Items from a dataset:
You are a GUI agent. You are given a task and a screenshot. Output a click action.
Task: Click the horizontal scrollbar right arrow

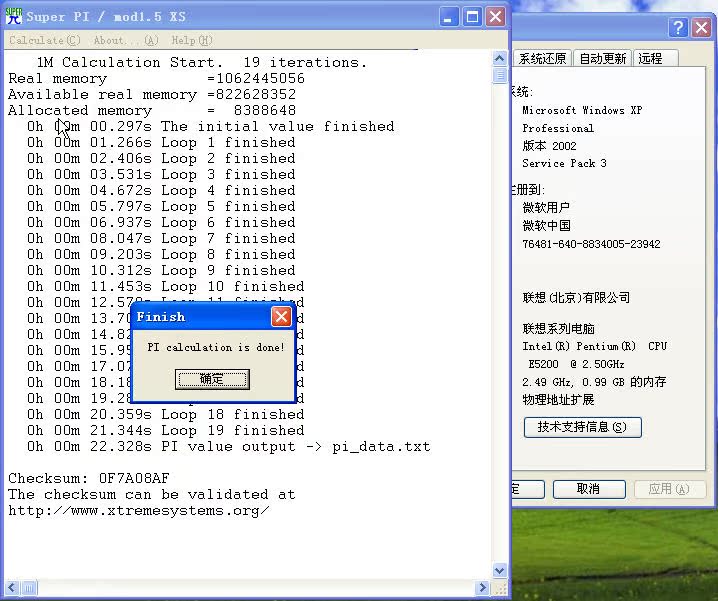pyautogui.click(x=483, y=588)
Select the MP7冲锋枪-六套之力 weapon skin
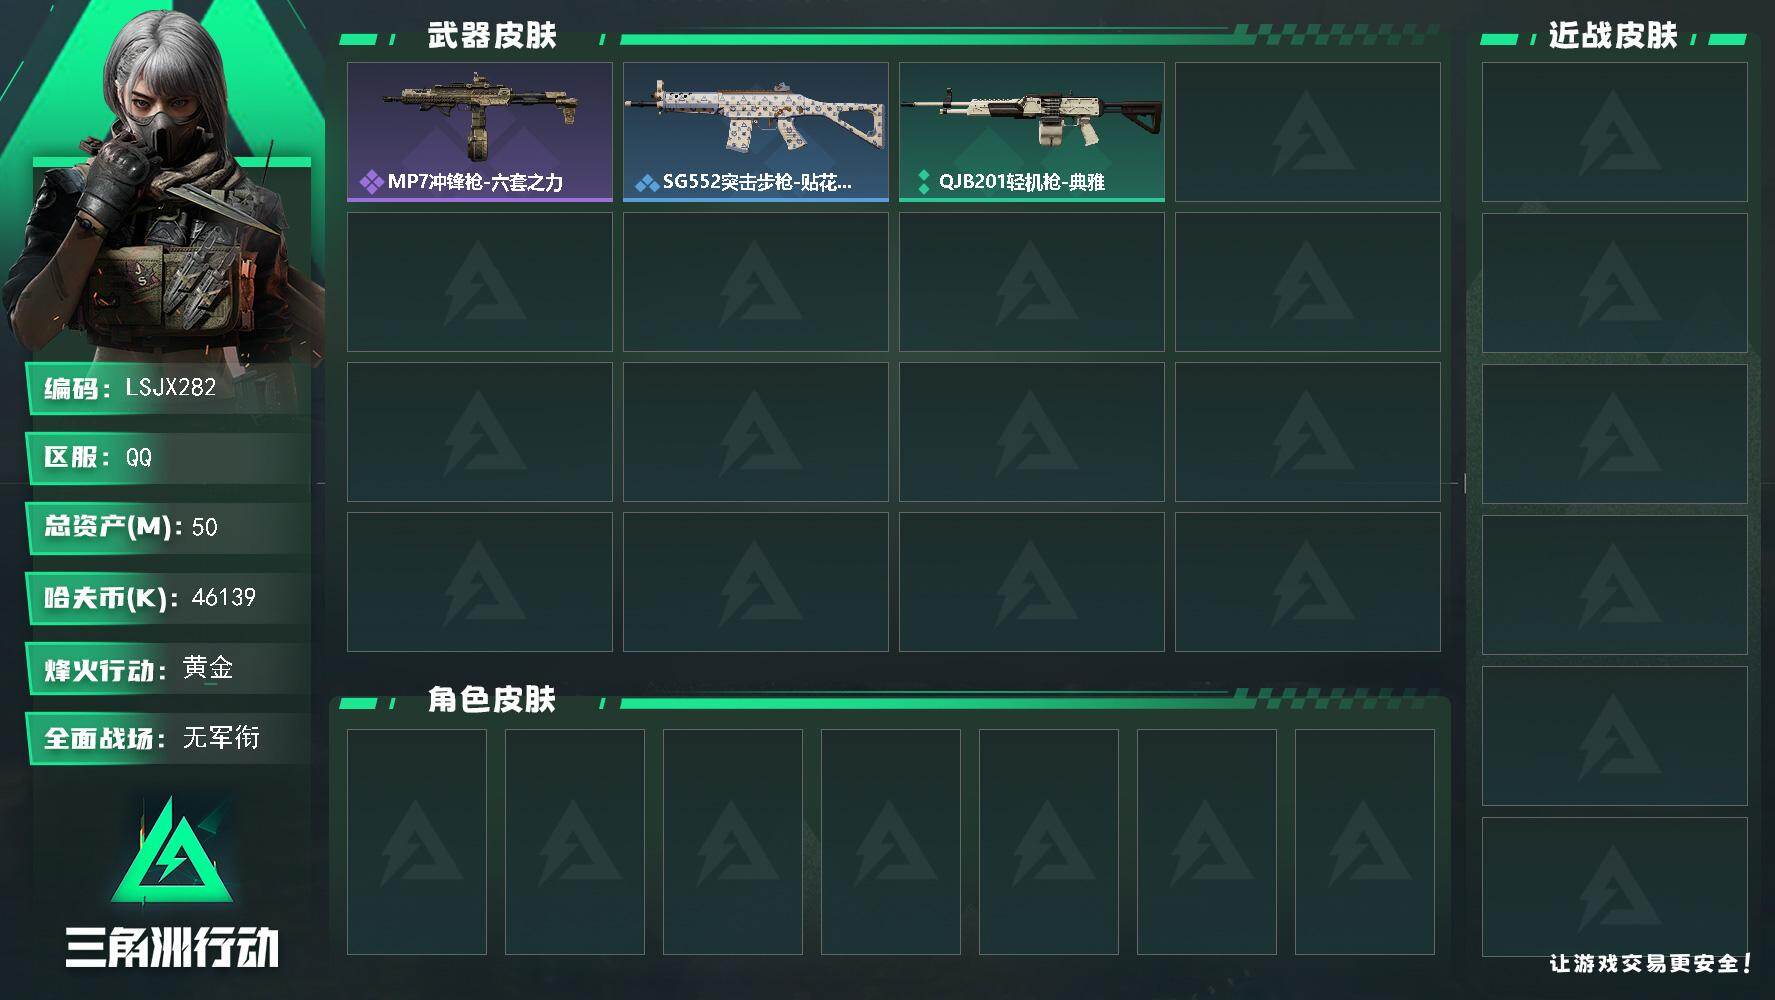 (480, 132)
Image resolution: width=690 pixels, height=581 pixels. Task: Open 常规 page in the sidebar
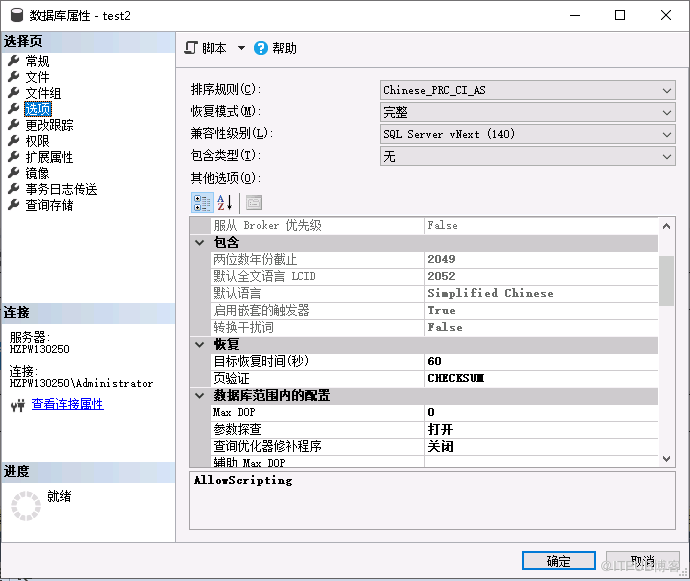pos(37,61)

Assignment | Beginning with the line containing "Task: Click the" and ending with the last line of the data, output those lines exactly and nothing more. Omit every picture.

Result below |
Task: Click the horizontal scrollbar right arrow

pyautogui.click(x=483, y=588)
Select the MP7冲锋枪-六套之力 weapon skin
 (480, 132)
Image resolution: width=690 pixels, height=581 pixels. Task: Open 常规 page in the sidebar
pos(37,61)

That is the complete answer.